■ WORK TASK A
Rewrite everything from "target_texts.append(target_text)" down to "input_characters = sorted(list(input_characters))" in the PyTorch seq2seq script, putting "output_characters" in place of each "target_characters".
■ WORK TASK B
Write the next part of the PyTorch seq2seq script, picking up after its last line.

■ PROVIDED PASSAGE
========================================
Performance is different from Keras with everything the same

Hi,

I am practicing pytorch and implemented an keras based seq2seq example:
https://keras.io/examples/lstm_seq2seq/

Below is my implementation:
from __future__ import unicode_literals, print_function, division
from io import open
import unicodedata
import string
import re
import random
import numpy as np
import torch
import torch.nn as nn
from torch import optim
import torch.nn.functional as F

device = torch.device('cuda' if torch.cuda.is_available() else 'cpu')
data_path = './eng_fra.txt'

# Vectorize the data.
input_texts = []
target_texts = []
input_characters = set()
target_characters = set()
with open(data_path, 'r', encoding='utf-8') as f:
    lines = f.read().split('\n')
for line in lines[: min(num_samples, len(lines) - 1)]:
    #print('line:',line)
    input_text, target_text = line.split('\t')
    # We use "tab" as the "start sequence" character
    # for the targets, and "\n" as "end sequence" character.
    target_text = '\t' + target_text + '\n' # why?
   # print('input_text and target_text:',input_text, target_text)
    input_texts.append(input_text)
    target_texts.append(target_text)
    for char in input_text:
        if char not in input_characters:
            input_characters.add(char)
    for char in target_text:
        if char not in target_characters:
            target_characters.add(char)

input_characters = sorted(list(input_characters))
target_characters = sorted(list(target_characters))
num_encoder_tokens = len(input_characters)
print('input_characters',input_characters)
num_decoder_tokens = len(target_characters)
print('target_characters',target_characters)
max_encoder_seq_length = max([len(txt) for txt in input_texts])
max_decoder_seq_length = max([len(txt) for txt in target_texts])
print('max_encoder_seq_length and max_decoder_seq_length',max_encoder_seq_length,max_decoder_seq_length)

input_token_index = dict(
    [(char, i) for i, char in enumerate(input_characters)])
target_token_index = dict(
    [(char, i) for i, char in enumerate(target_characters)])

# define the shapes
encoder_input_data = np.zeros(
    (len(input_texts), max_encoder_seq_length, num_encoder_tokens),
    dtype='float32')
decoder_input_data = np.zeros(
    (len(input_texts), max_decoder_seq_length, num_decoder_tokens),
    dtype='float32')
decoder_target_data = np.zeros(
    (len(input_texts), max_decoder_seq_length, num_decoder_tokens),
    dtype='float32')

# one hot encoding for each word in each sentence
for i, (input_text, target_text) in enumerate(zip(input_texts, target_texts)):
    for t, char in enumerate(input_text):
        encoder_input_data[i, t, input_token_index[char]] = 1.
========================================
■ SUPPLIED DATA
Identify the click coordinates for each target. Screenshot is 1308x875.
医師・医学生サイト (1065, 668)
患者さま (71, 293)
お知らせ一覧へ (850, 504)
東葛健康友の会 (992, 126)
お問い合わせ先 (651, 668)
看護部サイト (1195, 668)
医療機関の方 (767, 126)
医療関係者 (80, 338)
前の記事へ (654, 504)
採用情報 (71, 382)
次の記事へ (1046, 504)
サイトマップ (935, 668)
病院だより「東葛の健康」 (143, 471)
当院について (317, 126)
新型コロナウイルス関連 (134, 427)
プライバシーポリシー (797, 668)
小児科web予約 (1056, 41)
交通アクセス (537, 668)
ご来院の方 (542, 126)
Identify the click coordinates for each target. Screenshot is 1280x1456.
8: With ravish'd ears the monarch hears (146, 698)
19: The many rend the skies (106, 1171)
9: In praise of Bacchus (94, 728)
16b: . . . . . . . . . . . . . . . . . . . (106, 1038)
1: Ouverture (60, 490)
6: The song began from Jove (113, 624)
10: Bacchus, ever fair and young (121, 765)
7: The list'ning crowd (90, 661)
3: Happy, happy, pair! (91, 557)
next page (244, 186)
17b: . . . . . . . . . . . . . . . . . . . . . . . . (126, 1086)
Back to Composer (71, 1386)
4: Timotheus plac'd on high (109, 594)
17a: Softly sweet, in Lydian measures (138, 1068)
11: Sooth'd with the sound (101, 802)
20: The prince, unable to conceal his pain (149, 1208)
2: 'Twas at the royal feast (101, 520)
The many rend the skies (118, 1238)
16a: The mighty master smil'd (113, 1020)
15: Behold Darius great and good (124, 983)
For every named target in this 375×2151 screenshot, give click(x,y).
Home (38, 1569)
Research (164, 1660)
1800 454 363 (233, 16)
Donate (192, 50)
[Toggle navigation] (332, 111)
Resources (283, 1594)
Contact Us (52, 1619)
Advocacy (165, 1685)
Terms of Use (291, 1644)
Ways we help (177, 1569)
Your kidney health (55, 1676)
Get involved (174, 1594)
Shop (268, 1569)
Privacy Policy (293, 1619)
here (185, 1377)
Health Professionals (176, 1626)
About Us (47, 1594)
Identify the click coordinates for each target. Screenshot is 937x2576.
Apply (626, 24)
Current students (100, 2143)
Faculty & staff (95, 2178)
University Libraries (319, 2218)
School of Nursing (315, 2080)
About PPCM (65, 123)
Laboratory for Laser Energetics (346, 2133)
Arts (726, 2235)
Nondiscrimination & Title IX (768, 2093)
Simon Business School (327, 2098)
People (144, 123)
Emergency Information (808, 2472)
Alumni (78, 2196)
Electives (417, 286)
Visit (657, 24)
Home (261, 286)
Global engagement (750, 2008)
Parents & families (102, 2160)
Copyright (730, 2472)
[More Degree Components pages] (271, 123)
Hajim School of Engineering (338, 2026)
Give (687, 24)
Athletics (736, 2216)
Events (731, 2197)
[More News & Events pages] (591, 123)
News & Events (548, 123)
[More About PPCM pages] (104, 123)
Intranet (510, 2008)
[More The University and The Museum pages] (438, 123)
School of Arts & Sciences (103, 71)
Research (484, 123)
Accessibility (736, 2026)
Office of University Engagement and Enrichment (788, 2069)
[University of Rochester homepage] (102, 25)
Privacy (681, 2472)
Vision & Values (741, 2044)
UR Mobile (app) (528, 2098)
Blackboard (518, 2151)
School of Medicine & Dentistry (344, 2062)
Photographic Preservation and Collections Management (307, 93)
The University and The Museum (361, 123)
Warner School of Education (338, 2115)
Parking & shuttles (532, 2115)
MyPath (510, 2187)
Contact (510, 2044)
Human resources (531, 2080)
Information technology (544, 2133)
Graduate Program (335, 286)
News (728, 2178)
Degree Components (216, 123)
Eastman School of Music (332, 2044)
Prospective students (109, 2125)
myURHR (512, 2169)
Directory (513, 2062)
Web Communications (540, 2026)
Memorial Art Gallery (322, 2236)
========================================
■ ANSWER A
target_texts.append(target_text)
    for char in input_text:
        if char not in input_characters:
            input_characters.add(char)
    for char in target_text:
        if char not in output_characters:
            output_characters.add(char)

input_characters = sorted(list(input_characters))

■ ANSWER B
    for t, char in enumerate(target_text):
        # decoder_target_data is ahead of decoder_input_data by one timestep
        decoder_input_data[i, t, target_token_index[char]] = 1.
        if t > 0:
            # decoder_target_data will be ahead by one timestep
            # and will not include the start character.
            decoder_target_data[i, t - 1, target_token_index[char]] = 1.
encoder_input_data=torch.Tensor(encoder_input_data).to(device)
decoder_input_data=torch.Tensor(decoder_input_data).to(device)
decoder_target_data=torch.Tensor(decoder_target_data).to(device)

class encoder(nn.Module):
  def __init__(self):
    super(encoder,self).__init__()
    self.LSTM=nn.LSTM(input_size=num_encoder_tokens,hidden_size=256,batch_first=True)
    
  def forward(self,x):
    out,(h,c)=self.LSTM(x)
    return h,c
  
class decoder(nn.Module):
  def __init__(self):
    super(decoder,self).__init__()
    self.LSTM=nn.LSTM(input_size=num_decoder_tokens,hidden_size=256,batch_first=True)
    self.FC=nn.Linear(256,num_decoder_tokens)
   
  def forward(self,x, hidden): 
    out,(h,c)=self.LSTM(x,hidden)
    out=self.FC(out)
    return out,(h,c)
  
class seq2seq(nn.Module):
  def __init__(self,encoder,decoder):
    super(seq2seq,self).__init__()
    self.encoder=encoder
    self.decoder=decoder

    
  def forward(self,encode_input_data,decode_input_data):
    hidden, cell = self.encoder(encode_input_data)
    output, (hidden, cell) = self.decoder(decode_input_data, (hidden, cell))
    return output
  
encoder=encoder().to(device)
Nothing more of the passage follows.